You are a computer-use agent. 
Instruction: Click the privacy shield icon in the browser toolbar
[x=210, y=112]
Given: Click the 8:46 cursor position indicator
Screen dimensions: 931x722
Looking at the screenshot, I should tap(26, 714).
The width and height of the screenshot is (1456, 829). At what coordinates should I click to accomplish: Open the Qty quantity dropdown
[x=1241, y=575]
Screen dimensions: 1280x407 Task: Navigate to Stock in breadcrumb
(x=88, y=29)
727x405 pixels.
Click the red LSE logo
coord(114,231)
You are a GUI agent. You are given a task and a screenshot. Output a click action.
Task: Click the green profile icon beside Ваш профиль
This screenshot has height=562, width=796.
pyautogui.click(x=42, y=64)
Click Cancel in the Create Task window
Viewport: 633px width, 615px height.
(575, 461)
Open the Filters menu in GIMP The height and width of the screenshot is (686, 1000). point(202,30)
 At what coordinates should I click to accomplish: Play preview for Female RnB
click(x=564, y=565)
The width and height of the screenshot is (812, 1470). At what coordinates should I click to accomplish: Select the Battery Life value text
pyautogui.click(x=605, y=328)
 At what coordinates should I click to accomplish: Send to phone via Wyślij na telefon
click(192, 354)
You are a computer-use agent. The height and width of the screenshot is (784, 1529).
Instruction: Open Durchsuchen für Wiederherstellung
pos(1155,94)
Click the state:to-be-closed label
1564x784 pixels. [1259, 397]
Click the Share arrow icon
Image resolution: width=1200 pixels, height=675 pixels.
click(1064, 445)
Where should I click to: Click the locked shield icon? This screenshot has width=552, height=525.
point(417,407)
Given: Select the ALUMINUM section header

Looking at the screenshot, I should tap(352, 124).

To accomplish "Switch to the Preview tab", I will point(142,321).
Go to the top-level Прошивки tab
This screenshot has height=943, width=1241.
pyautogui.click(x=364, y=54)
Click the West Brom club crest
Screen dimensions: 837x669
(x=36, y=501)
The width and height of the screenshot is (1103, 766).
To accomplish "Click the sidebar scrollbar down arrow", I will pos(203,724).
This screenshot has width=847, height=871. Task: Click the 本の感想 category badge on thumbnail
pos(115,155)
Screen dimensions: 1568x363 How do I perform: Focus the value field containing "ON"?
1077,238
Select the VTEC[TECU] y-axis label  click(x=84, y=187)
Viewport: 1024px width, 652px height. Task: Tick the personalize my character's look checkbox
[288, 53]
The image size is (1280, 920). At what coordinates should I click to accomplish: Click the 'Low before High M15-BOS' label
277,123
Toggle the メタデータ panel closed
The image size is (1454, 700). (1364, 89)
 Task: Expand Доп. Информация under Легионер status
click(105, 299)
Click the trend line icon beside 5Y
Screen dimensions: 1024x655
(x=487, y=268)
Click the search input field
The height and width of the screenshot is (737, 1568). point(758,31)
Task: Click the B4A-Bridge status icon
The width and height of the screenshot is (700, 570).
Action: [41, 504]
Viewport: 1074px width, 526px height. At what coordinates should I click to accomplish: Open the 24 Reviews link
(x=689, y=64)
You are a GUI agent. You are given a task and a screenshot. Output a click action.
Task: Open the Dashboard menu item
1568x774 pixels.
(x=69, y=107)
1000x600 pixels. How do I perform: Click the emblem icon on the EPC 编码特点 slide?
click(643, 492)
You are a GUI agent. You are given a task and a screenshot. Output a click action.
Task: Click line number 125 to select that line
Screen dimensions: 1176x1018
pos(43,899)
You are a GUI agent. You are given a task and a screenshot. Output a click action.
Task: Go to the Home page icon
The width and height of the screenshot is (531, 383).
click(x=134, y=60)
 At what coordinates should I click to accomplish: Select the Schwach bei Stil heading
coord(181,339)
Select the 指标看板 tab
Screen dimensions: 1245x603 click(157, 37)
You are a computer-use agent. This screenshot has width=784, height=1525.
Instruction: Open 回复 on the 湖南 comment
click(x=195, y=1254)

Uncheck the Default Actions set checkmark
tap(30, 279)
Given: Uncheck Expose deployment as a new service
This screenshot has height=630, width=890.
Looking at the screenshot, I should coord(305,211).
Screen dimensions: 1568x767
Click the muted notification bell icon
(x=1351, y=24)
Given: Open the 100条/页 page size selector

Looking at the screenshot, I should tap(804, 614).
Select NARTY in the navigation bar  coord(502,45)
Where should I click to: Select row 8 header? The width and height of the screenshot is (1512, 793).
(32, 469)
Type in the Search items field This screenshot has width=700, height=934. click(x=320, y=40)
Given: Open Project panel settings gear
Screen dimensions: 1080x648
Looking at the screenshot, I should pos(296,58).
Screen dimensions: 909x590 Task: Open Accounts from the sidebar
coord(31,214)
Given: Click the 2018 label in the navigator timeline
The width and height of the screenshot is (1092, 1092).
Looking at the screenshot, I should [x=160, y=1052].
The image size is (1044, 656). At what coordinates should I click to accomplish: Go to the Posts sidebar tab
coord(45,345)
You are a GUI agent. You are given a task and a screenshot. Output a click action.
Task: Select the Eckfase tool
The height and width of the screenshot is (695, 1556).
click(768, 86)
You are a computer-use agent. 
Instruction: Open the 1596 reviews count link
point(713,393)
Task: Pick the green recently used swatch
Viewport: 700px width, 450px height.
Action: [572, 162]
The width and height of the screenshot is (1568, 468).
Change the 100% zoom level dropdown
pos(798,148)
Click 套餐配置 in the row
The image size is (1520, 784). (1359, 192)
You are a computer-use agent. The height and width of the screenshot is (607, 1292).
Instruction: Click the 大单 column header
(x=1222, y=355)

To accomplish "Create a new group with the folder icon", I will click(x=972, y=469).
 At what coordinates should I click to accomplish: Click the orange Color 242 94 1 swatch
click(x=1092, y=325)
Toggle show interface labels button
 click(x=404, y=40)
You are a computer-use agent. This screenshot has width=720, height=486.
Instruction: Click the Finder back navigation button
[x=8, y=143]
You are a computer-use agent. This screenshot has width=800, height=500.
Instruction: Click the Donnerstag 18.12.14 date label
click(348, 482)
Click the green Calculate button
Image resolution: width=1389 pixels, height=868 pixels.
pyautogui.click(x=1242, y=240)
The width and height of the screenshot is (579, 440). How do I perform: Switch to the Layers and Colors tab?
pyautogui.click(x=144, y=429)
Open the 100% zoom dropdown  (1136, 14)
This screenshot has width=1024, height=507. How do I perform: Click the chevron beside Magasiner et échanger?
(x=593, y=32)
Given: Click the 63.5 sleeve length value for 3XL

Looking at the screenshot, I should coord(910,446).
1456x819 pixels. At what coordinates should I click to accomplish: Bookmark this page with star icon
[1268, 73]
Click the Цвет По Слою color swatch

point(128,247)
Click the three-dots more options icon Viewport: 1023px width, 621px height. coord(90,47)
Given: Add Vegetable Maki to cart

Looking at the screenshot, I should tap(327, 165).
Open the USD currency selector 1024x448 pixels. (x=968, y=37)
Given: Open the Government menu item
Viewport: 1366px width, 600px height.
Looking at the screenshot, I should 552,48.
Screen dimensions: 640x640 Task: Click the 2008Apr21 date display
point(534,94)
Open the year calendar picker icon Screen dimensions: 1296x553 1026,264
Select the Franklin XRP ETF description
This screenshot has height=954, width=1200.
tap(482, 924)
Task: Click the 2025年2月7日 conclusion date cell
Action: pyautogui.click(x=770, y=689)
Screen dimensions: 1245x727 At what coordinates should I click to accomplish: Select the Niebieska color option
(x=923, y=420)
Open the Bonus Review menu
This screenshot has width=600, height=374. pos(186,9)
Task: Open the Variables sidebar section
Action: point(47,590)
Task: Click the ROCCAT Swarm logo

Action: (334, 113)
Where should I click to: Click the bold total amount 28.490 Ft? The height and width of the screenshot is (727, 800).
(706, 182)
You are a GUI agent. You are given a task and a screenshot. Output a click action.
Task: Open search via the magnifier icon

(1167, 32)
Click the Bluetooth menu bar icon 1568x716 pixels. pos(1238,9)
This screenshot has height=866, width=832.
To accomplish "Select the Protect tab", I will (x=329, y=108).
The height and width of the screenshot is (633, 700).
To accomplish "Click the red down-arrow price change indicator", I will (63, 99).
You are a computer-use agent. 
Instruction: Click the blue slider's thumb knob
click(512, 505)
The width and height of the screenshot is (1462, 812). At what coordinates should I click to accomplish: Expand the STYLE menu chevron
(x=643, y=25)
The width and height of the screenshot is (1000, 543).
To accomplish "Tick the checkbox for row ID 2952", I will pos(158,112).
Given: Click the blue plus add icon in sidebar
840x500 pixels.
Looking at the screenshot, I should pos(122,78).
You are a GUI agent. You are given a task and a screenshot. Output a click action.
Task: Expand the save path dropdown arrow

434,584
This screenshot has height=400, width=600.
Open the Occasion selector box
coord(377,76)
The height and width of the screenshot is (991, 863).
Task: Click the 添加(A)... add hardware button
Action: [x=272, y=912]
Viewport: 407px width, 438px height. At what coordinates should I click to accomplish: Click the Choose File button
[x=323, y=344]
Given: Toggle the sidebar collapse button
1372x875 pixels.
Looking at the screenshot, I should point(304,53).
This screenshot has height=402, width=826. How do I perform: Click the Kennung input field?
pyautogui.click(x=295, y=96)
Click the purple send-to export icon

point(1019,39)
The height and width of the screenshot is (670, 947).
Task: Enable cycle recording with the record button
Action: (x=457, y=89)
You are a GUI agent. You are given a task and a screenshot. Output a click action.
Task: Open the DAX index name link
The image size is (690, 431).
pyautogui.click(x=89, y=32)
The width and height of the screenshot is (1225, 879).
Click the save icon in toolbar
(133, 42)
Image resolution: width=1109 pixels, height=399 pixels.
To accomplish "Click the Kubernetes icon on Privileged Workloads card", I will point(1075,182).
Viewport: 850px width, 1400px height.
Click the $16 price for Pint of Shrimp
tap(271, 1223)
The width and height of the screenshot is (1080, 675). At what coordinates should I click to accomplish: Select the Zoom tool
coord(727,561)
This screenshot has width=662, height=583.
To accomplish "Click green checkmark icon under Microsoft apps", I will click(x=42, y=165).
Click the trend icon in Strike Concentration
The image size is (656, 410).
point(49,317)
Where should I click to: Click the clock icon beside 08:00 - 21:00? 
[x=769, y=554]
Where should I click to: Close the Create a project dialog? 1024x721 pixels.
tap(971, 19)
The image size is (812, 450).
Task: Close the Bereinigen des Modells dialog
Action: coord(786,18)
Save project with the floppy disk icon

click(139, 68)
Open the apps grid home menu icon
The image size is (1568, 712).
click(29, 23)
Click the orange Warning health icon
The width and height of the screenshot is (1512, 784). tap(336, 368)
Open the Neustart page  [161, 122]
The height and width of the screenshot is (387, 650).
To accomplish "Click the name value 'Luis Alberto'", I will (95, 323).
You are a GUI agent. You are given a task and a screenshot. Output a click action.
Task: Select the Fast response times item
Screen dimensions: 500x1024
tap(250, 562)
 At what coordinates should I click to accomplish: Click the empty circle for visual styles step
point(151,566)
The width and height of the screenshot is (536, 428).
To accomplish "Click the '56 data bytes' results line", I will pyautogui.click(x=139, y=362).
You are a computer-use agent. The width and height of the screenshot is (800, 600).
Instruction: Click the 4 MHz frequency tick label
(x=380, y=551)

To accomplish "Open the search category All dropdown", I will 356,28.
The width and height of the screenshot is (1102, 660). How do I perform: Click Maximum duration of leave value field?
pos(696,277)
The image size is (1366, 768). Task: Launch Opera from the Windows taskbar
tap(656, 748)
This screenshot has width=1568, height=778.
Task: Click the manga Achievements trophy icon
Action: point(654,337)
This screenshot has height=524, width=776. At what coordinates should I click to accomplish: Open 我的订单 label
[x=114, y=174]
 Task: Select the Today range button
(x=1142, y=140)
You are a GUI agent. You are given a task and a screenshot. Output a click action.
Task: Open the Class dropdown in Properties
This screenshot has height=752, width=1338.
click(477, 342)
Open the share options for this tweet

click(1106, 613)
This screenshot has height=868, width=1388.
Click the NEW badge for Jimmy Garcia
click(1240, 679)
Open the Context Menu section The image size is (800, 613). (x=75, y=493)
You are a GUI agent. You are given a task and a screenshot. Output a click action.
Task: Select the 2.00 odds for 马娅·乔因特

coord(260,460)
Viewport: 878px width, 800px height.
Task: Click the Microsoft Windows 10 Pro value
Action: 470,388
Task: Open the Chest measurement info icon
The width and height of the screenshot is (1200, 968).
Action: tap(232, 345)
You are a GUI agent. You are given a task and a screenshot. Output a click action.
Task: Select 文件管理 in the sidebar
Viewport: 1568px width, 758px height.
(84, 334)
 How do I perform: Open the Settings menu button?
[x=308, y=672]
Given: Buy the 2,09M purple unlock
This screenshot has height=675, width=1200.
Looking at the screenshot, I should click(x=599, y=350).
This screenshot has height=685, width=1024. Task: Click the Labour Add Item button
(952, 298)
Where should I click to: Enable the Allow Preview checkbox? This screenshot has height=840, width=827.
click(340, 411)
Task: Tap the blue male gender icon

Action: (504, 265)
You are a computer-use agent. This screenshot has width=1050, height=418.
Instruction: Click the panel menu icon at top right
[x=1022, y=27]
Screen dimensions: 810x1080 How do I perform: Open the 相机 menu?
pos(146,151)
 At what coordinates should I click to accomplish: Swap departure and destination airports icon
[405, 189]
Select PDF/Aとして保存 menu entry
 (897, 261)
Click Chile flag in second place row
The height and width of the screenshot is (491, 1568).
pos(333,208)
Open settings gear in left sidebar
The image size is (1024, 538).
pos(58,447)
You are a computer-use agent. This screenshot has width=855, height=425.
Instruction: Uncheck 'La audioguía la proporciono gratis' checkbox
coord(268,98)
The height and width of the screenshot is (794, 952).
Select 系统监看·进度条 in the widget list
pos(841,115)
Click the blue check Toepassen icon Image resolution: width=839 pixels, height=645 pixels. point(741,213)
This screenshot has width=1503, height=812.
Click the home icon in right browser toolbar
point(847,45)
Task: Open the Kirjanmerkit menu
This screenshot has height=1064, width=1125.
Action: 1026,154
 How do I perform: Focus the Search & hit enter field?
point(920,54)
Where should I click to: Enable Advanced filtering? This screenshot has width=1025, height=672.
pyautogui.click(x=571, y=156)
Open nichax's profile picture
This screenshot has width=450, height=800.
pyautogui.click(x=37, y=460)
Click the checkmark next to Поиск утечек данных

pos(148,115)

- - - - - - -

For each line of the entries that holds the word "indicator", pull that line out.

Given: Click the 8:46 cursor position indicator
To accomplish "Click the red down-arrow price change indicator", I will (63, 99).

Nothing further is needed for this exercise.